Gov. Edwards: Still too early to determine if state will move to 'phase one' May 16
BATON ROUGE - Louisiana moves closer to May 16 and the possibility of moving to phase one of The White House's reopening guidelines. Across the state, signs are beginning to appear that show there is a good chance of that happening.
"Our numbers statewide are moving in a pretty good direction in terms of the hospital capacity, in terms of the new case growth being smaller than it was previously," Gov. Edwards said.
However, only looking at the state's COVID-19 situation from a statewide perspective won't tell the full story, Edwards warns.
"There may be a couple of regions in the state where maybe they plateaued and maybe they're inching up a little bit in terms of cases and hospitalizations," Edwards said. "That's what we have to continue to look at, but we're going to be faithful to the plan, the guidelines issued by The White House.
That is why Edwards says it is still too soon to determine if Louisiana will reach the requirements to begin phase one on May 16.
"The 14 day period we're going to be looking at hasn't come into focus yet," Edwards said. "We'll be looking at this over the next several days."
What is known is the role of expanded testing and contact tracing in any reopening plans. Louisiana's current plan calls for about 700 employees working as 'contact tracers' throughout the state.

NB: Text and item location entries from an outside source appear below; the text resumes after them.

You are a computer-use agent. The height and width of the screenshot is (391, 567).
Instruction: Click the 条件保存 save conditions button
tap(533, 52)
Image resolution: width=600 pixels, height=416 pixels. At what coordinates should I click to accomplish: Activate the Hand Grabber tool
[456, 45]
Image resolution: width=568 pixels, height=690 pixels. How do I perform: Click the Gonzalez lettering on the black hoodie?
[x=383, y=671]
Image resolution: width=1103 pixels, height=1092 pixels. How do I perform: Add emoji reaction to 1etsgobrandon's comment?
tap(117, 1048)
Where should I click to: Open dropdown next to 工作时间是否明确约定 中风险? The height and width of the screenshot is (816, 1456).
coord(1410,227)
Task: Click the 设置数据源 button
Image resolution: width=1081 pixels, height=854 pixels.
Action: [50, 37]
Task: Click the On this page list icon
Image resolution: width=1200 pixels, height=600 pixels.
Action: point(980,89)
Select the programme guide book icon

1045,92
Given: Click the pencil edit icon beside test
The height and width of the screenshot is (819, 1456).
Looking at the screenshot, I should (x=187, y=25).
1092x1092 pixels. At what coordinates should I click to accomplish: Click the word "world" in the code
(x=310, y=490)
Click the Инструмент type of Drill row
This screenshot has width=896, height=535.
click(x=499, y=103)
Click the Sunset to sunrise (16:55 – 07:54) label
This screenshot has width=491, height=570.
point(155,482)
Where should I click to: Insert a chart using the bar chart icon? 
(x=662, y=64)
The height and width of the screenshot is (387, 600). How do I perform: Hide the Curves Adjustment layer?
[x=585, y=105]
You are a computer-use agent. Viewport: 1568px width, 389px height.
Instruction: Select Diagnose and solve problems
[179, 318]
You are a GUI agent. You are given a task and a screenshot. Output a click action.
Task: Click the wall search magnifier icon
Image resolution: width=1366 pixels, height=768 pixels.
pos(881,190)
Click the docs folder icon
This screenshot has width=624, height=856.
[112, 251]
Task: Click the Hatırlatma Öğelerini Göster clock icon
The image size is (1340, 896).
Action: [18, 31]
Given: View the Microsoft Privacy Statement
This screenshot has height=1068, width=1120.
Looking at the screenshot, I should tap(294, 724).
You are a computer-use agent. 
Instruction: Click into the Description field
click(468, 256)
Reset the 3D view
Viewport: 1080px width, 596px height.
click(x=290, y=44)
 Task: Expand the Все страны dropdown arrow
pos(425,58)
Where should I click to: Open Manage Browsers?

"They then start calling the individual who tests positive and try to figure out, for that time period when the individual who is positive became contagious until that conversation, 'who have you in been close contact with,'" Edwards said.
"They then get those names and contact information, as best they can, then they start calling those individuals. 'Do you have symptoms? If so you really need to go get a test. If you don't have symptoms, understand you may have been exposed to someone and therefore you really need to spend 14 days by yourself.'"
Whether phase one comes May 16 or sometime after, Gov. Edwards says the only way to make sure the economy stays open and cases don't spike is through more testing and contact tracing.
"As we move forward and engage more of the economy and people become more mobile, there's going to be more contact," Edwards said. "Even when we take the precautions like wearing the mask, keeping the six feet distance between yourself and people not in your immediate household. The way you keep a lid on cases...is through testing and contact tracing."